In fact the energy absorbed by one chlorophyll molecule is not sufficient to catalyse the reaction to make carbohydrates. So, many chlorophyll molecules work together, like a big radar dish, to collect light energy and funnel it to a central ‘master’ chlorophyll molecule by way of a series of electron-transfer processes. With time, the master chlorophyll molecule becomes more and more positively charged. Once the master chlorophyll has stored up sufficient charge, it can neutralise itself by grabbing an electron from a nearby water molecule: the water is thus oxidised to O2 gas and H+ ions. The H+ ions then diffuse through the cell membrane and in doing so set up a potential difference. An enzyme called ATP synthase then collects the H+ ions and shuttles them back across the membrane to where they came from, and the potential energy that’s released is used by the enzyme to make ATP molecules from ADP (see MOTM page on ATP). ATP is the molecule that stores energy for short-term use in plants and animals. The ATP is transported around the plant to where the energy is needed, such as places where the plant is growing, and other enzymes then use the energy stored in the ATP to fix CO2 into sugars in a complicated process called the Calvin Cycle. The sugars are either oxidised immediately to release their energy for various metabolic processes or polymerized into starch (a long-term energy store) or cellulose which makes up the structure of the plant cells.

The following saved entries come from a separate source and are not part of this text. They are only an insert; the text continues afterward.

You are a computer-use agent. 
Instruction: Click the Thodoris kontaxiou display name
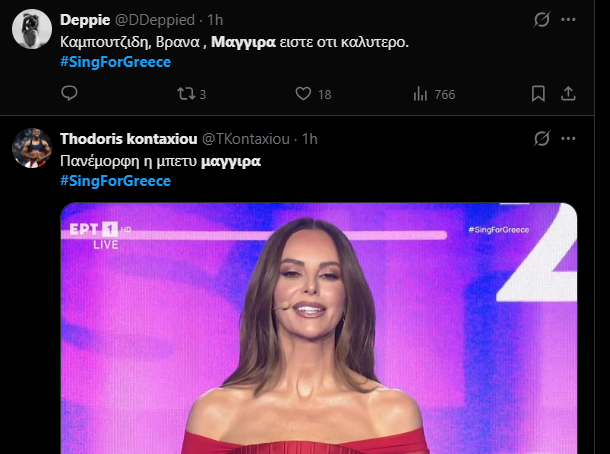click(128, 138)
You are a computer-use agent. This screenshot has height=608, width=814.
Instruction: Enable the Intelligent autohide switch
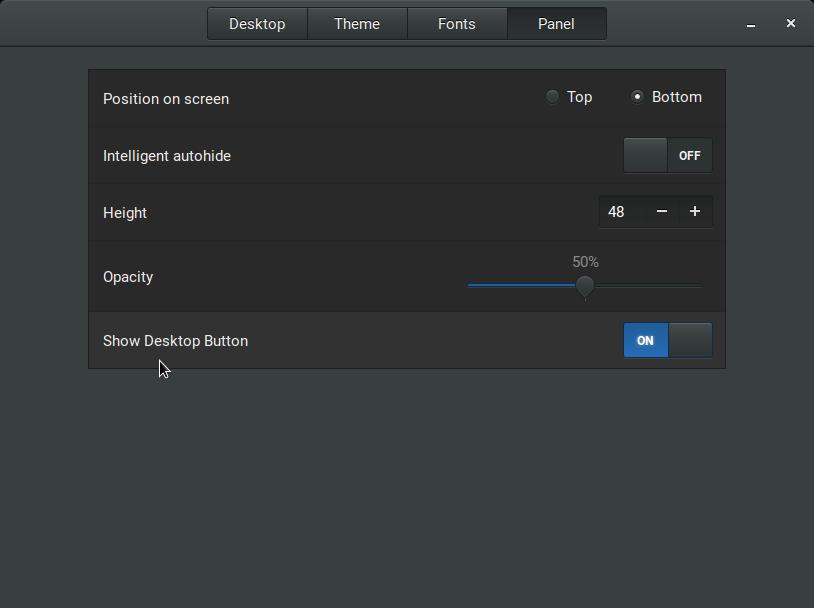[667, 156]
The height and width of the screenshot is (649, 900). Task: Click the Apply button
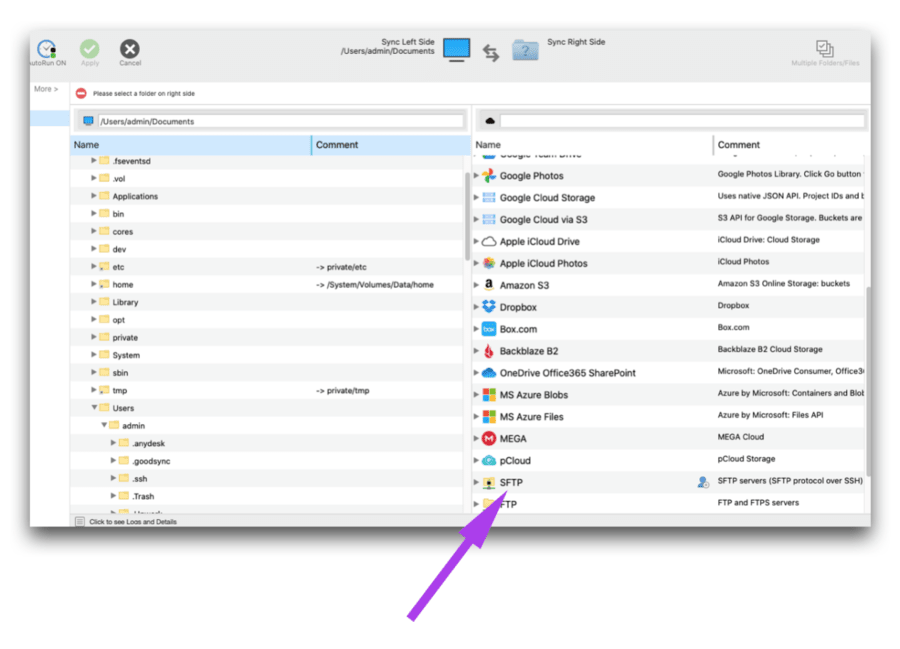90,48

burning-earthSo you could say that plants are made up of solid carbon dioxide?

Yes, pretty much. It’s amazing to think that when you look at plants, all the leaves, stems, tree bark, even the fruit and nuts, were once just carbon dioxide and water. This is becoming more important when we consider the effect that atmospheric CO2 has upon global warming. One of the best ways to ‘mop up’ CO2 gas is to fix it into plants. The amount of CO2 removed from the atmosphere each year by photosynthetic organisms is enormous – estimates suggest something like one billion tonnes of carbon per year. Green plants and algae help to mitigate the excess CO2 in the atmosphere put there by mankind burning fossil fuels. So deforestation, which is occurring all over the Earth, is one of the worst things we can do if we want to prevent CO2 build up and a possible runaway Greenhouse Effect. The second worst thing we can do is to burn those forests, releasing the stored CO2 back into the air – but guess what - we’re doing that too!